▶ Exercise details:
Answer with one figure only, the number of lines below in which "every" occurs.

(Collected data)

..............................

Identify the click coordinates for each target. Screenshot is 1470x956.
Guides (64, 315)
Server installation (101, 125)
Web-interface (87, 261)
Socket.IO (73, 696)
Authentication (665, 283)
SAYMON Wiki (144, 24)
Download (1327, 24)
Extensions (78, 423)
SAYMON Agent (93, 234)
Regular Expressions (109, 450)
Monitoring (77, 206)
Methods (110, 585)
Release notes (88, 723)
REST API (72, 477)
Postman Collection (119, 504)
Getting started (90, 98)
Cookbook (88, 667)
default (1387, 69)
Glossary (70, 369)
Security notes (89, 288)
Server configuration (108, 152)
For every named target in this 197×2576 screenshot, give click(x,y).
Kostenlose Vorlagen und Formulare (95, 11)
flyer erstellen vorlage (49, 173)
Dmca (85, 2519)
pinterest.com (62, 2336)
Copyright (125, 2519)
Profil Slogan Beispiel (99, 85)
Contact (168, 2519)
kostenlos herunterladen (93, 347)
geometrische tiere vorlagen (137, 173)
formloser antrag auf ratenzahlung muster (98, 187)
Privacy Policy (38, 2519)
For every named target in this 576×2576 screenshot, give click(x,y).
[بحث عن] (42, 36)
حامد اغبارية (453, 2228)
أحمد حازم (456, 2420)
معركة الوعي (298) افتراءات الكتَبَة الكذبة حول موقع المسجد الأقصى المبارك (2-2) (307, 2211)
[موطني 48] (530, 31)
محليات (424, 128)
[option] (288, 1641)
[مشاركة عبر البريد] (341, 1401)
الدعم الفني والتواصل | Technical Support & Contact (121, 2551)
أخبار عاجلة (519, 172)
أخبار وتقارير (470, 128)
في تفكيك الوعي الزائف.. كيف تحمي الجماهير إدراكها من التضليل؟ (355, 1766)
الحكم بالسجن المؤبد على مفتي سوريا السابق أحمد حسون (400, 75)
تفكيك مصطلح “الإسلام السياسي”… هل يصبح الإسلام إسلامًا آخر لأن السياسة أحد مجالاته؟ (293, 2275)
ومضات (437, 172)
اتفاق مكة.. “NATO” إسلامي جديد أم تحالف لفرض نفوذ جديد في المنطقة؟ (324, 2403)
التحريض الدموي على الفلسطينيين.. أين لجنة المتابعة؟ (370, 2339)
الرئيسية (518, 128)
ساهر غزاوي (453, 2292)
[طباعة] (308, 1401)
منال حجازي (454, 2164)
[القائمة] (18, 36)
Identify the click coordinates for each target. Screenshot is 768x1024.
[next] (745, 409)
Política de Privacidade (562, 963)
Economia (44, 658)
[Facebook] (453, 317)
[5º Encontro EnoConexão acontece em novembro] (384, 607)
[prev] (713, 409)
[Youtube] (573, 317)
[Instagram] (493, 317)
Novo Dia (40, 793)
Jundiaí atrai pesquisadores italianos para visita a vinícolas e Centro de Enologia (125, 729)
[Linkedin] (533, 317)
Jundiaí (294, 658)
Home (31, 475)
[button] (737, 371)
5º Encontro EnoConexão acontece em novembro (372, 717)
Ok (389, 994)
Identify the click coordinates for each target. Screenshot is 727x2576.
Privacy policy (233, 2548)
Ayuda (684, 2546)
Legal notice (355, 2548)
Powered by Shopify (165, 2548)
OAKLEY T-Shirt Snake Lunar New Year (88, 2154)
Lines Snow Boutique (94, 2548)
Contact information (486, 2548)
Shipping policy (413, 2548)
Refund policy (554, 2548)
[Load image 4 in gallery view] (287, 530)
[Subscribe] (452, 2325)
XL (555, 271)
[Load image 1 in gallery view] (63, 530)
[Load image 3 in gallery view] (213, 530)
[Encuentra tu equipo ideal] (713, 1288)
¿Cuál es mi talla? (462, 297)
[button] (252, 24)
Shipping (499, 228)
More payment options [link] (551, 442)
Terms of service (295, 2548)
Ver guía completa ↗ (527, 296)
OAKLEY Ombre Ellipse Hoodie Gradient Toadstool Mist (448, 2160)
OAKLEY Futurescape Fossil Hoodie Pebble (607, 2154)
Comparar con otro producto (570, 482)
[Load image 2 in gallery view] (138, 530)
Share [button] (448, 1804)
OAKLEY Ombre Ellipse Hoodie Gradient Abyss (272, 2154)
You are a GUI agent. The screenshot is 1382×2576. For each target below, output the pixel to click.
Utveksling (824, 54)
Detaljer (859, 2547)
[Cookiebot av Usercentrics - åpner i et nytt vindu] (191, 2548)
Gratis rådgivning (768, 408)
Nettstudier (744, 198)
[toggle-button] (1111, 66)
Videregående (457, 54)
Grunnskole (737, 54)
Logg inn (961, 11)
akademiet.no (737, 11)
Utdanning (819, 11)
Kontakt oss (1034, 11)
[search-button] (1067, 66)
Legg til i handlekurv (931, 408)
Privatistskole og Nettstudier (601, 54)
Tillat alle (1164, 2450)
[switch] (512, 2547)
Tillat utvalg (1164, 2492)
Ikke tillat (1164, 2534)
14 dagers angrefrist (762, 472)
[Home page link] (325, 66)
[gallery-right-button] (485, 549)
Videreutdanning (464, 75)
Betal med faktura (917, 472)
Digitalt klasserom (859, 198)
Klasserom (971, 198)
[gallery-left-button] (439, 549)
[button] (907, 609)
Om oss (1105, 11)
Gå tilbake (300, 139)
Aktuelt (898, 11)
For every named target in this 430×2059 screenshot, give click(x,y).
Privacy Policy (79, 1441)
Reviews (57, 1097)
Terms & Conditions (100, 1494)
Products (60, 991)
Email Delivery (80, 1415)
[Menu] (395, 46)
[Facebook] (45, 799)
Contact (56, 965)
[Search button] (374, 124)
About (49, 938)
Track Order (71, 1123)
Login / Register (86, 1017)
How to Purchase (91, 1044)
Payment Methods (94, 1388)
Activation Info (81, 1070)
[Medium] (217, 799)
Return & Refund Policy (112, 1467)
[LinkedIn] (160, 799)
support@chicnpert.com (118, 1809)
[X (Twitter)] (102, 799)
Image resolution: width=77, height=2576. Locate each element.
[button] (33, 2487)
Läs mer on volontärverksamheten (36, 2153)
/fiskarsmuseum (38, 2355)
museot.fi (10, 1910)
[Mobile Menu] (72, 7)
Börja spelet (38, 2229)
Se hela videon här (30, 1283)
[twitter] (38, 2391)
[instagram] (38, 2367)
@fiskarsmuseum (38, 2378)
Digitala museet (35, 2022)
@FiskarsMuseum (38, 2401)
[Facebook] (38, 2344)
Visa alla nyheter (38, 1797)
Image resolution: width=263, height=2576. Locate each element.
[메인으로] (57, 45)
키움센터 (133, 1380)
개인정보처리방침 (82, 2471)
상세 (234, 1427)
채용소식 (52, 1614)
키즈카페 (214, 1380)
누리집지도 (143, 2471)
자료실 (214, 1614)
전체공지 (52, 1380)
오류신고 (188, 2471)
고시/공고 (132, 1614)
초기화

..............................

▶ Response for this exercise:
3